Isabel queda sorprendida de escuchar estas palabras por primera

vez en su matrimonio.

Isabel.— ¡Diego, no hay que repetir la historia!

Diego.— (En franco desconcierto.) Perdóname… Si te hubiera escuchado

antes, acaso todo sería diferente... ¿Qué seremos para ese bebé?

Isabel.— No sabemos qué querrá su madre… ni qué querrá el muchacho o

la muchacha cuando crezca… Tendremos que aprender todo de nuevo...

hay tantas cosas qué revisar…

Diego.— ¡Todo en lo que creía, se ha venido abajo!

Isabel.— Para comenzar leeré estas cartas tuyas y mías.

Diego.— Yo leeré los poemas.

Isabel.— (Ganando en autoridad.) No, tú también necesitas leer estas car-

tas y redescubrir que un día supiste buscar el amor.
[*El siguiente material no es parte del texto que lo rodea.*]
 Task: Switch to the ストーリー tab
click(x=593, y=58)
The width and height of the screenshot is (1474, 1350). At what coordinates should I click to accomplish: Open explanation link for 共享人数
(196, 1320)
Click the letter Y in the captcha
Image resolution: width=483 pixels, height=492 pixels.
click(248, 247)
Diego.— (Mira sincero a su esposa y con intensidad se pregunta.) ¿Lo su-

pe?

Isabel.— ¡Que diga Benjamín si no… y también yo!

Diego.— Tendré que aprender tantas cosas…

Isabel.— ¡A pocos el destino nos brinda una segunda oportunidad!

La pareja se abraza. El violín segundo y la viola se confunden en un

beso. Oscuro paulatino. Fin de la obra.